§ Goal 1
For the text on anti-gang injunctions, decide whether each statement agrees with it. Answer yes or no, and quote the words from the text that decide it. (a) The California Supreme Court upheld the constitutionality of anti-gang injunctions in 1997. (b) Werdegar argues that anti-gang injunctions should be kept but enforced more narrowly. (c) Crime rates across the nation are rising.
§ Goal 2
Please format every line of the screenshot pointing listing as a numbered list, skipping blank lines. Leave the pictures out of your answer.

§ Extract

▬▬▬▬▬▬▬▬▬▬

Gang-related crime has increasingly become a focal point of criminal law enforcement, and among the new prosecutorial efforts the most praised is the anti-gang injunction. California state courts are leading the way in this trend, using public nuisance laws to enjoin gang members from a range of activities within specified city zones. The most authoritative decision on anti-gang injunctions is the California Supreme Court's 1997 holding in People ex rel. Gallo v. Acuna, which upheld their constitutionality. In this note, Matthew Mickle Werdegar critiques California's model and argues that the anti-gang injunction tool is not only flawed and ineffective, but also unconstitutional. Werdegar argues that the Acuna court should have found that anti-gang injunctions are unconstitutionally vague, and that enforcing them through criminal penalties equates to guilt by association. In addition, Werdegar argues for a due process right to legal representation for named individuals at the entry of the civil injunction. Werdegar concludes that only the abandonment of anti-gang injunctions can cure the constitutional defects, prevent discriminatory enforcement, and provide better solutions to gang-related crime.
They that can give up essential liberty to obtain a little temporary safety deserve neither liberty nor safety.
-- Benjamin Franklin(1)
Even as crime rates nationally are falling to levels not seen since the 1960s,(2) America continues to be preoccupied with crime.(3) Proposals for more police officers and prisons and for increasingly stringent criminal penalties remain extremely popular and continue to reside at the top of legislative agendas.(4) In particular, America's preoccupation with crime has focused on urban street gangs and the drug dealing and violence with which they are associated.(5) Yet urban street gangs and gang-related crime have proven highly resistant to traditional crime fighting methods.(6) Consequently, politicians, law enforcement officials, and legal theorists have devoted more attention to devising and advocating new, non-traditional law enforcement tools to bring gang-related crime under control.(7)
California, the state with the largest and most entrenched urban gang problem.(8) has been at the forefront of this effort to develop aggressive new anti-gang tactics. Most significantly, local governments in California have pioneered the use of public nuisance law to obtain sweeping civil injunctions prohibiting suspected gang members from fighting, trespassing, spraying graffiti, and even from engaging in otherwise legal activities such as appearing in public together or carrying pagers or cellular telephones.(9) Through this new civil remedy, California cities seek essentially to banish gang members from the public streets and parks in a growing number of targeted neighborhoods.

▬▬▬▬▬▬▬▬▬▬

[Pointing data for screenshots]
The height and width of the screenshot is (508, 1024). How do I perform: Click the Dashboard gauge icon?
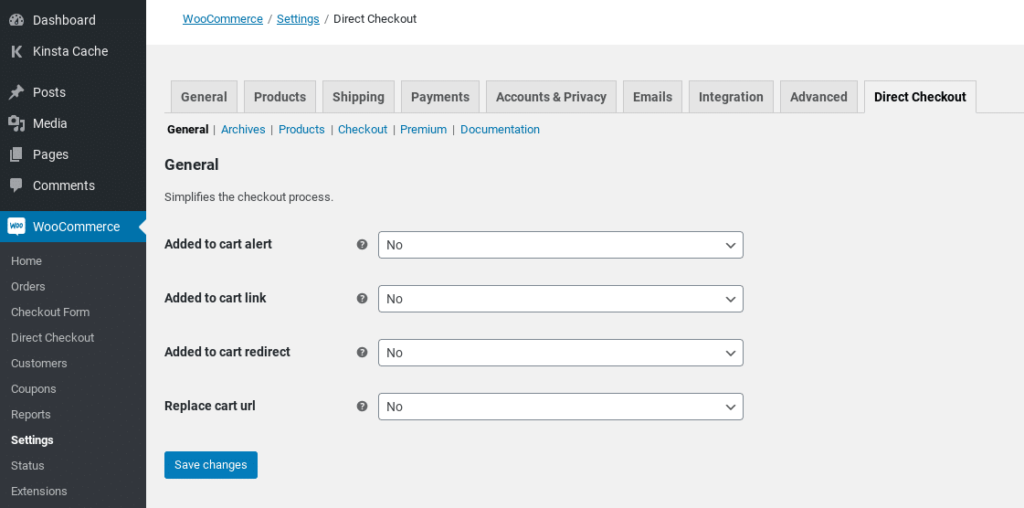[x=16, y=20]
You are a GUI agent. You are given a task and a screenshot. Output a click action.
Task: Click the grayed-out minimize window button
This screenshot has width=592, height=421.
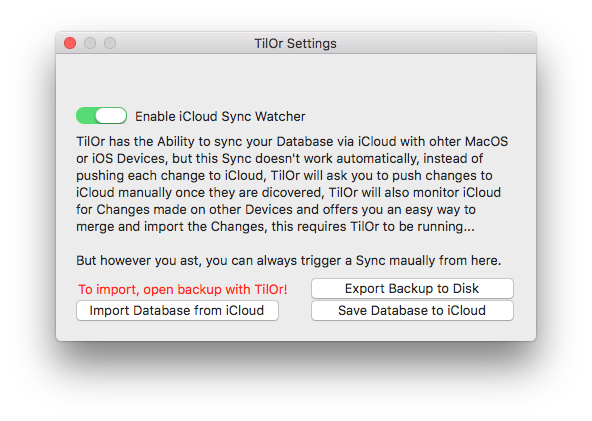click(90, 43)
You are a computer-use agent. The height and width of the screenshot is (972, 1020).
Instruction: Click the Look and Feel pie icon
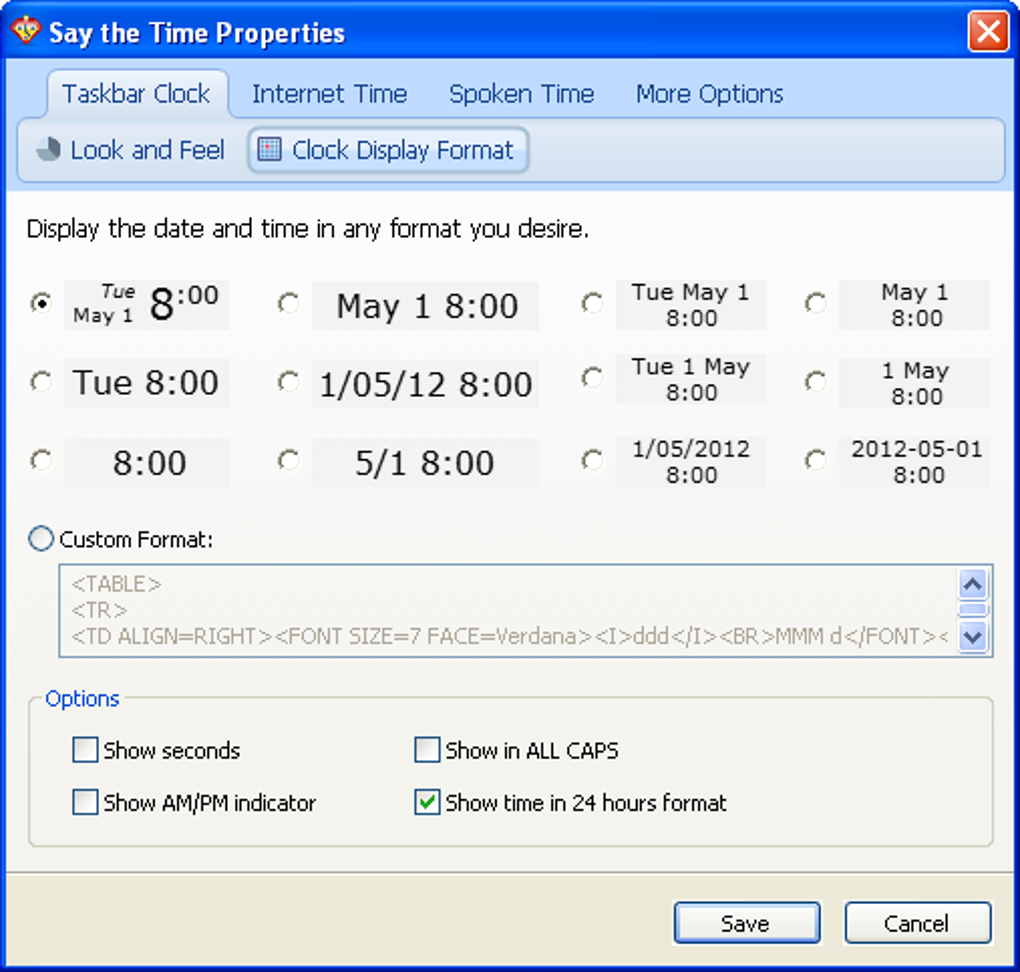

▬▬▬▬▬▬▬▬▬▬

§ Full output 1
(a) Yes: "The most authoritative decision on anti-gang injunctions is the California Supreme Court's 1997 holding in People ex rel. Gallo v. Acuna, which upheld their constitutionality."
(b) No: "Werdegar concludes that only the abandonment of anti-gang injunctions can cure the constitutional defects"
(c) No: "crime rates nationally are falling to levels not seen since the 1960s"

§ Full output 2
1. The height and width of the screenshot is (508, 1024). How do I perform: Click the Dashboard gauge icon?
2. [x=16, y=20]
3. You are a GUI agent. You are given a task and a screenshot. Output a click action.
4. Task: Click the grayed-out minimize window button
5. This screenshot has width=592, height=421.
6. click(90, 43)
7. You are a computer-use agent. The height and width of the screenshot is (972, 1020).
8. Instruction: Click the Look and Feel pie icon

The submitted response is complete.